**Problem to work on**: Copy each line of the data that has "header" in it.

------ Data to use

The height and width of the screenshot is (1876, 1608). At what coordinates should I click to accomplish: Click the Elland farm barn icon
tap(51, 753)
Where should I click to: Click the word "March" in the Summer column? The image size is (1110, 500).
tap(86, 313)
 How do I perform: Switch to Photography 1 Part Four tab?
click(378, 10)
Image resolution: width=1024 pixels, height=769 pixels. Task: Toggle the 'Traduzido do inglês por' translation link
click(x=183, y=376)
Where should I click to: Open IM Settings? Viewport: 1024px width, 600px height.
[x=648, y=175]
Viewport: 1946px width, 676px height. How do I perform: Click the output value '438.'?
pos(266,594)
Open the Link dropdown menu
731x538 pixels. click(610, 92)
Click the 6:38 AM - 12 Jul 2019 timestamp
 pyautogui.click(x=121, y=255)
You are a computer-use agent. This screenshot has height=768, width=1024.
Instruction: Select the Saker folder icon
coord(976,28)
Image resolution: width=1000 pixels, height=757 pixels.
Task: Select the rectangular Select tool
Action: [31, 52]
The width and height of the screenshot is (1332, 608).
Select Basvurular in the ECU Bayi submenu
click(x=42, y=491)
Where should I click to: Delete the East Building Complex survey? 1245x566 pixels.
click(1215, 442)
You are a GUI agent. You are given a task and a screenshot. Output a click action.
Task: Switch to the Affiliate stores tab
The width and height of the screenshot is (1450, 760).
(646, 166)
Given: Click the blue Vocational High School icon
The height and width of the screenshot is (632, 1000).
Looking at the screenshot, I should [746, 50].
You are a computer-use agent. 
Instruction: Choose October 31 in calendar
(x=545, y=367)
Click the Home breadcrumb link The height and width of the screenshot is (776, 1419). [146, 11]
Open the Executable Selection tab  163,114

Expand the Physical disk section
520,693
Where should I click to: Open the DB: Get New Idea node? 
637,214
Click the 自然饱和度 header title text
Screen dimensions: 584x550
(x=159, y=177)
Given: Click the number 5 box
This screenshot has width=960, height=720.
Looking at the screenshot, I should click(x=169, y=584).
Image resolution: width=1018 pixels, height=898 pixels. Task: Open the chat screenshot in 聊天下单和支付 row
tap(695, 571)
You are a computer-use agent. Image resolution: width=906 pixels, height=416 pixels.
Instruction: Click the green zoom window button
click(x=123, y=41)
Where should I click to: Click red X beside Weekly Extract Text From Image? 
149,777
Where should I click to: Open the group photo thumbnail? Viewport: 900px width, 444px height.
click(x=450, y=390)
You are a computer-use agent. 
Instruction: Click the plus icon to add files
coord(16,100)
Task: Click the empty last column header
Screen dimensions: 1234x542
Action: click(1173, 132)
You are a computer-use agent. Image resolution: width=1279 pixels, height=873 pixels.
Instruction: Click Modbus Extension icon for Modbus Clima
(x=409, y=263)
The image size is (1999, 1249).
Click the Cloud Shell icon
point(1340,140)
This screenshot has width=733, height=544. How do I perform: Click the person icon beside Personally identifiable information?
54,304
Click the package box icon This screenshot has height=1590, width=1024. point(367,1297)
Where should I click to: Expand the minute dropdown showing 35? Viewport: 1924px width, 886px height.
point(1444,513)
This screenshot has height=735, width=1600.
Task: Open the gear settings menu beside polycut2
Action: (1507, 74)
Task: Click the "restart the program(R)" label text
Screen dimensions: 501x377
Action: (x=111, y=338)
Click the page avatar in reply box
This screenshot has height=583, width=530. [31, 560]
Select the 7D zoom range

------------

**Answer to the problem**:
Click the 自然饱和度 header title text
Task: Click the empty last column header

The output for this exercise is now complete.